The Baptism of the Lord
The Christmas trees and decorations have come down, the credit card bills have come in or soon will, and once again this beautiful season has come to an end and we face the challenges of a New Year. But as Christians we are left with more than our debts and happy memories of Christmas: a light has shone into our world illuminating our own lives in a way that will last if we know how to nurture it.
St. Paul sums up this message and the light it brings very simply in the second reading of today’s Mass: God’s grace has been revealed and taught us that what we have to do is give up everything that does not lead to God. It’s rather like the message of the first reading: you don’t have to do anything special, but rather to believe that just as God came to us at Christmas, so he will continually come into our lives and our world, but we do have a part to play: to prepare the way for him, to clear out the obstacles that hinder his coming, filling in the valleys and laying low the mountains.

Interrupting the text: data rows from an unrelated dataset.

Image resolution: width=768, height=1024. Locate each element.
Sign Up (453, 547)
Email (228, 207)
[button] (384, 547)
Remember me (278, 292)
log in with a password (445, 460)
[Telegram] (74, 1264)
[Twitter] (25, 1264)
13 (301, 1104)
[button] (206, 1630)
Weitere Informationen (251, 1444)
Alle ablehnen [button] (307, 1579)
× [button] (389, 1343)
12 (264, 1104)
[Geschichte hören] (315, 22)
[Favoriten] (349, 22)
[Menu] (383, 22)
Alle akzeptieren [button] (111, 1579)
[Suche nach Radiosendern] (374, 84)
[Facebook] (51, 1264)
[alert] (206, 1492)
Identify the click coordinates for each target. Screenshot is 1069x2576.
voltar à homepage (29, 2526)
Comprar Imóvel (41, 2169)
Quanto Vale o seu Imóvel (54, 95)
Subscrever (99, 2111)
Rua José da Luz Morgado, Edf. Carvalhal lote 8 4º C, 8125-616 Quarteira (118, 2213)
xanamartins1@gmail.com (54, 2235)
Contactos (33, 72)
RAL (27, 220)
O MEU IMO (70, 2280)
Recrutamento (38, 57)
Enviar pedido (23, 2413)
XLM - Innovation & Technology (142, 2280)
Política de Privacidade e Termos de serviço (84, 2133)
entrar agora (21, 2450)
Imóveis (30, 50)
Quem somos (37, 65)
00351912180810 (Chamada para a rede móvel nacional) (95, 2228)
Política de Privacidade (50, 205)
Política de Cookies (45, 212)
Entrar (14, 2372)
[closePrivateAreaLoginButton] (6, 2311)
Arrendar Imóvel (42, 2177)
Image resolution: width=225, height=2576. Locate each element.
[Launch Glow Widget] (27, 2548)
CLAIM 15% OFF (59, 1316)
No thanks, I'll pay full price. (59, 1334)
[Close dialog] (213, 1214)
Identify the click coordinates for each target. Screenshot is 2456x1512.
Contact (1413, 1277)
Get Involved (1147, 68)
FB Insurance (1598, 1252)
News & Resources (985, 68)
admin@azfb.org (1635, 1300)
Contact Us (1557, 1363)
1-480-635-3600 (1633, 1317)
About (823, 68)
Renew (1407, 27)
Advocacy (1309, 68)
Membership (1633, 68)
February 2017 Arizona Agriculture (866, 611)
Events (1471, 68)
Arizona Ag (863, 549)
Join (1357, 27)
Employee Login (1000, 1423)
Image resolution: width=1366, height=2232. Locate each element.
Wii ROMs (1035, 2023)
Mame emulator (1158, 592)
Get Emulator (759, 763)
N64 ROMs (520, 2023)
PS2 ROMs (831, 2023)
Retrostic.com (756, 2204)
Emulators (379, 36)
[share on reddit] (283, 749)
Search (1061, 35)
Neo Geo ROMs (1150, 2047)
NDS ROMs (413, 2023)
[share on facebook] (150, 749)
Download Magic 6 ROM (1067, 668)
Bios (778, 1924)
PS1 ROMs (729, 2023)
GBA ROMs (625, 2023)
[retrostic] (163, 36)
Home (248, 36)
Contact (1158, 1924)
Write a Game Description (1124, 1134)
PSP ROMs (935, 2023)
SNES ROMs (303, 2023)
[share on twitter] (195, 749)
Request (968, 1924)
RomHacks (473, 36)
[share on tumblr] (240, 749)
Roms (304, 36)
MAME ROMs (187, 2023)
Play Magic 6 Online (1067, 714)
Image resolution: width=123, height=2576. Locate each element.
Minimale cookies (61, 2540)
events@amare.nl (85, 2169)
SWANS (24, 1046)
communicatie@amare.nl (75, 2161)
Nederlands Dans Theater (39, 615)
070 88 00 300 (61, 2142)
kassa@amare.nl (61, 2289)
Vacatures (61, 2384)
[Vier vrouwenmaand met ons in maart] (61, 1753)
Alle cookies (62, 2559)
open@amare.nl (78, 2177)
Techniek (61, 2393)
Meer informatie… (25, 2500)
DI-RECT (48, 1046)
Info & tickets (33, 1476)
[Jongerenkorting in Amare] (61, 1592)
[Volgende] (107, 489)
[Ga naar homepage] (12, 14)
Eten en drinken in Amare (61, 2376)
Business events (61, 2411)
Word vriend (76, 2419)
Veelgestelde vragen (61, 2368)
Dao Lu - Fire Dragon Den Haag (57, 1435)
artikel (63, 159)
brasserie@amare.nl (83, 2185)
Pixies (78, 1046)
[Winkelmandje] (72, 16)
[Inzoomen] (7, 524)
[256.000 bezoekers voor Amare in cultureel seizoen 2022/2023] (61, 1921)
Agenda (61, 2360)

The light that Christmas has brought us is, in other words, a light of discernment, a favourite word of Pope Francis. When we talk about discernment in the Christian life, we are usually referring to the attempt to see where things come from. Did that apparently good idea I had the other day come from God or just from my own imagination, or even from the evil one? Do my actions come from a genuine desire to love God and serve my neighbour or am I just trying to look good to others and make myself feel better? It’s not always easy to answer these questions, but that doesn’t excuse us from at least trying to discern them in what we traditionally call the examination of conscience before going to Confession, though of course not to tie ourselves up in knots as we go about it.
St. Paul suggests a different approach. Rather than examine where things come from, consider where they lead to. Does the way I relate to my family and work colleagues promote true peace and understanding, or just lead to tension? Are my habits of eating, drinking and sleeping making me healthier? If I say I want to be closer to God, do I actually take the means that will help me do that, such as regular prayer, use of the sacraments and reading Scripture?
The New Year is an excellent time for this, as we make our New Year resolutions, taking into account this way of looking at where our actions and attitudes actually lead us. Above all we can ask ourselves where we hope this New Year will lead us in our relationship to God and others. One of the great Russian Orthodox saints, St. Seraphim, puts it very simply. He came from a family of businessmen before entering a monastery, and he summed up his teaching later in these words: the aim of a businessman is to acquire wealth; the aim of a Christian is to acquire the Holy Spirit.
To acquire the Holy Spirit: what a powerful phrase. In the Gospel story of Jesus’ baptism which we heard today, Jesus is not only anointed with the Holy Spirit himself: other people in the Bible are said to have received the Holy Spirit, after all. But John the Baptist says he will baptise you with the Holy Spirit. That is, if we are willing, if we clear away the obstacles and give up everything that does not lead to God, he will come to us and give us his Spirit in abundance. It was said of St. Seraphim that he radiated such love and peace that he didn’t need to say anything, you just knew you were in the joyful presence of God when you met him and all your problems seemed to fade away. Now there’s something worth desiring for a New Year.